Infrastructures cyclables
Sur les 20 investissements qui constituent l’axe mobilité avec sept projets juridiques ou stratégiques, c’est l’infrastructure cyclable flamande qui représente le plus gros poste de dépenses (345,5 millions d’euros). Les autres gouvernements aussi mettront la main à la poche pour aménager de nouvelles pistes cyclables. Justification avancée: plus de 30% des déplacements sur de courtes distances (1 à 2 km) s’effectuent toujours en voiture.
Le gouvernement flamand inscrit également ces projets dans son ambition de relever la part du vélo dans le déplacement domicile-lieu de travail de 18% en 2020 à 20% en 2025. “Le développement de l’usage du vélo est surtout important pour la création de villes viables, la réduction des embouteillages autour des villes et l’électrification rapide des transports – l’adoption des vélos électriques est nettement plus rapide que celle des voitures électriques, explique Stef Proost. Mais le vélo est plutôt un substitut qu’un complément aux transports en commun. Voyez les Pays-Bas: le vélo y est beaucoup plus utilisé en ville, mais la part de marché des transports en commun y est nettement plus faible.”
Pour la décarbonation du transport routier, les divers projets misent surtout sur les transports en commun, avec notamment 345 bus électriques pour De Lijn et une augmentation du nombre de bornes de recharge – la Flandre en veut 30.000 de plus pour 2025.
Transfert modal
Concernant le transfert modal – le remplacement du transport routier par le transport ferroviaire ou fluvial -, chaque Région place des accents différents. La Flandre, qui n’introduit aucun projet pour ce composant, vise 40% de transports durables pour 2024. La Wallonie veut accroître la part des transports en commun de 13 à 25%. Bruxelles veut réduire la part des transports motorisés de 33 à 25%.
Le chapitre Réformes reste assez pâle. Des contrats de gestion sont annoncés pour 2023 avec la SNCB et Infrabel, mais c’est un simple copier/coller d’une promesse déjà présente dans l’accord de gouvernement. Le dernier contrat de gestion de la SNCB date de 2008. Il a expiré en 2012, mais a été prolongé à quatre reprises depuis.
Le gouvernement veut également donner une nouvelle vie au budget mobilité. Tant les employeurs que les travailleurs le trouvent trop complexe. “Un coup d’épée dans l’eau, surtout si l’on maintient les voitures de société, juge Stef Proost. Ce système est cher et inefficace.”

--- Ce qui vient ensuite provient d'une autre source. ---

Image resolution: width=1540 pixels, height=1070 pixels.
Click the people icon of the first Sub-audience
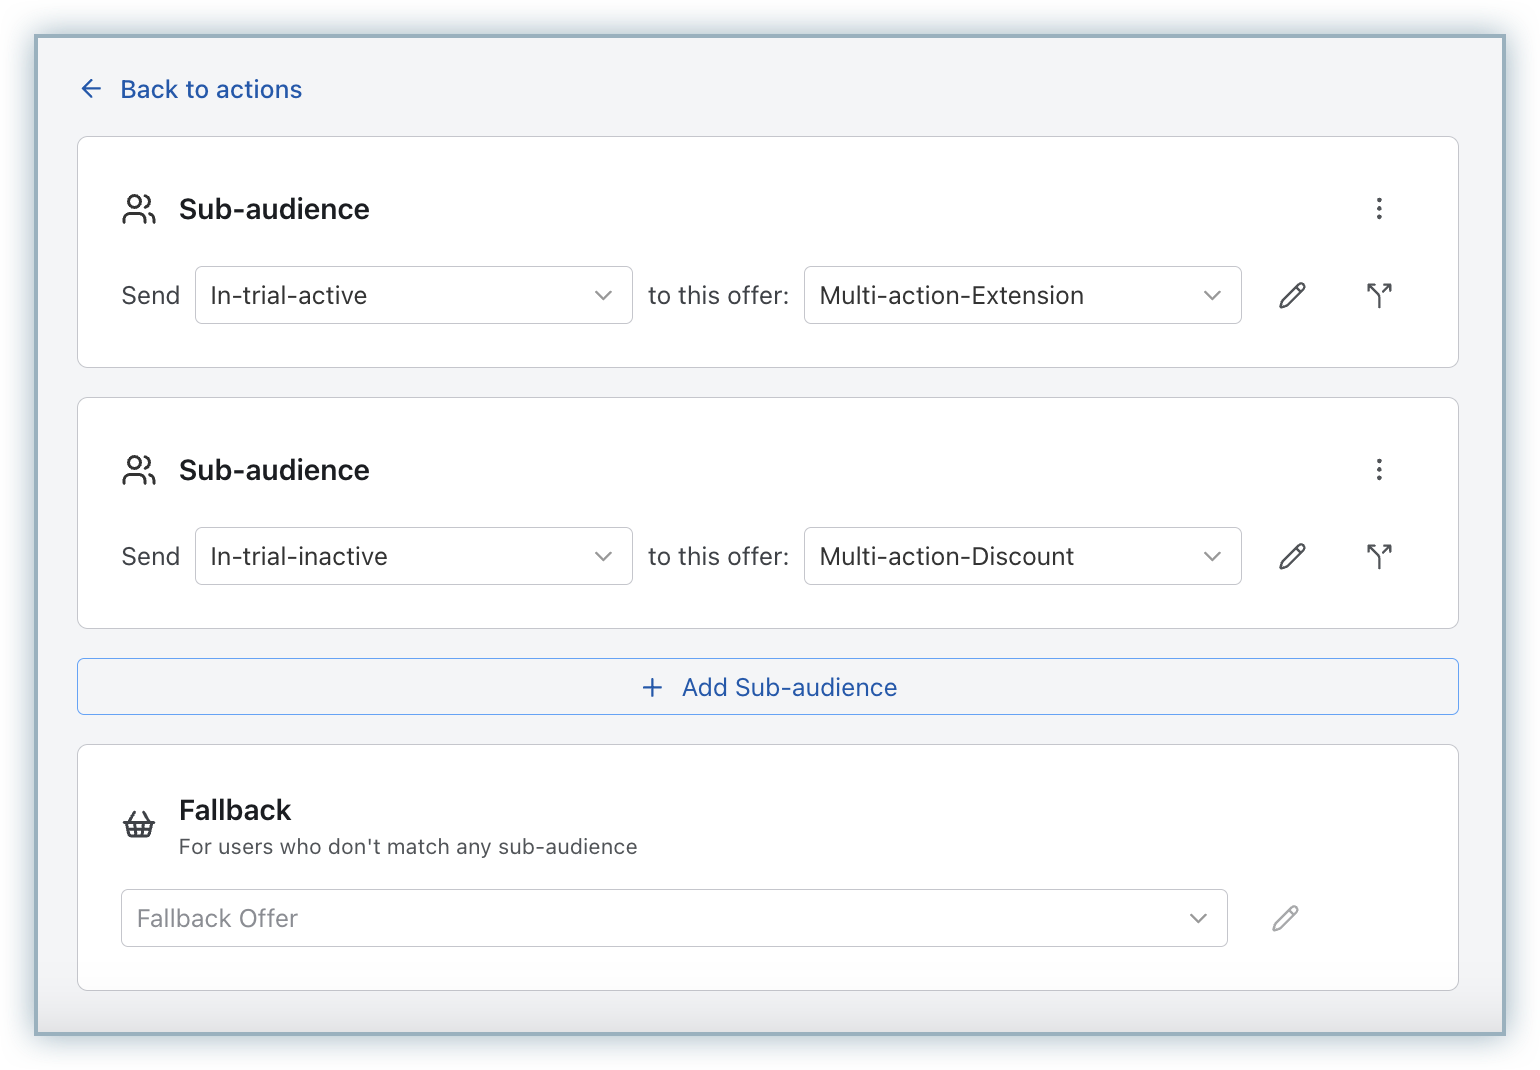pyautogui.click(x=139, y=209)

Les projets d’investissement, qui seraient financés à 94% par des fonds européens, tiennent à peine compte de la pandémie et de la percée du télétravail, note encore le professeur. Ces deux facteurs mènent avant tout à une baisse de l’utilisation des transports en commun aux heures de pointe, et éventuellement à une plus grande utilisation de la voiture. “De meilleurs transports en commun – plus fréquents et moins chers – ne vont pas convaincre beaucoup d’automobilistes. Ce sont surtout les cyclistes qui pourraient être séduits. Une réforme des transports en commun doit surtout se concentrer sur les lignes les plus utilisées autour des grandes villes et des prix plus élevés en heures de pointe.”
Sites propres
Et certains projets vont dans ce sens. A Mons, des bus sans émission en site propre et avec priorité aux feux doivent permettre des liaisons plus rapides sur une N51 très fréquentée. La Wallonie demande 26,64 millions d’euros pour moderniser les feux de circulation sur 700 carrefours afin qu’ils donnent la priorité aux transports en commun.

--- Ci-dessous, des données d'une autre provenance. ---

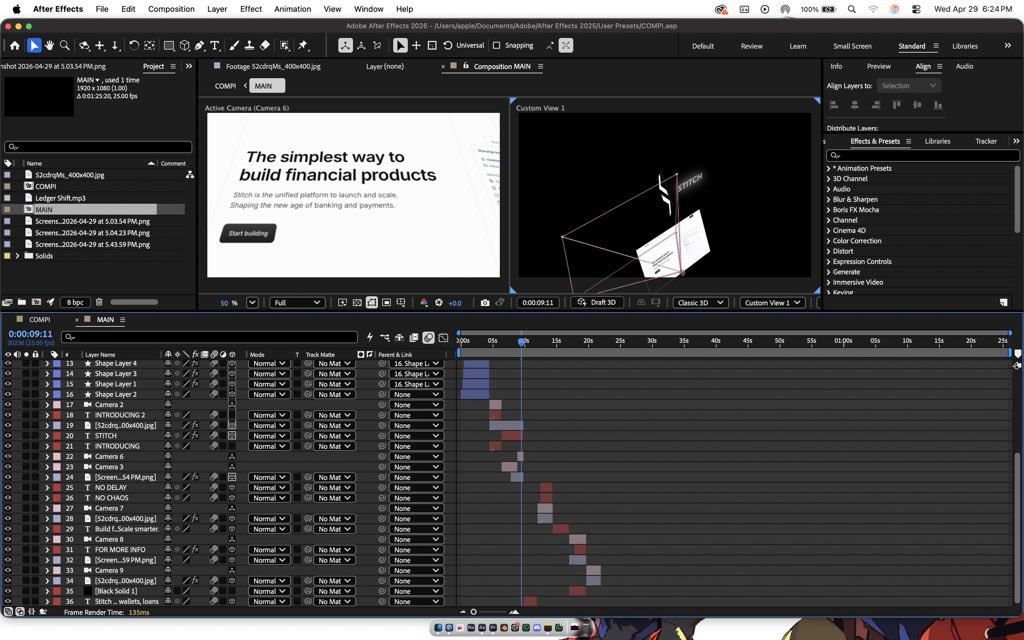Image resolution: width=1024 pixels, height=640 pixels.
Task: Click the Distort effects category
Action: click(x=844, y=251)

L’extension du métro de Charleroi est plus controversée: 60 millions d’euros doivent être investis dans la rénovation de l’embranchement de Châtelet. On y avait déjà injecté 36,5 millions d’euros entre 1975 et 1985, mais la ligne n’a jamais été mise en service. Aujourd’hui, elle doit surtout servir à relier les entités du Grand Hôpital de Charleroi en construction. “Ces investissements ne sont justifiés que si l’on a énormément d’utilisateurs. Sans quoi, il est préférable de miser sur des bus rapides.”
Les 51 millions d’euros que Bruxelles veut consacrer à l’application mobile SmartMove sont également critiqués. “Sans l’introduction d’une taxe kilométrique intelligente, SmartMove n’a pas beaucoup de sens, estime Stef Proost. Reste que cette taxe est un des rares projets à avoir reçu une évaluation coût/bénéfice clairement positive.”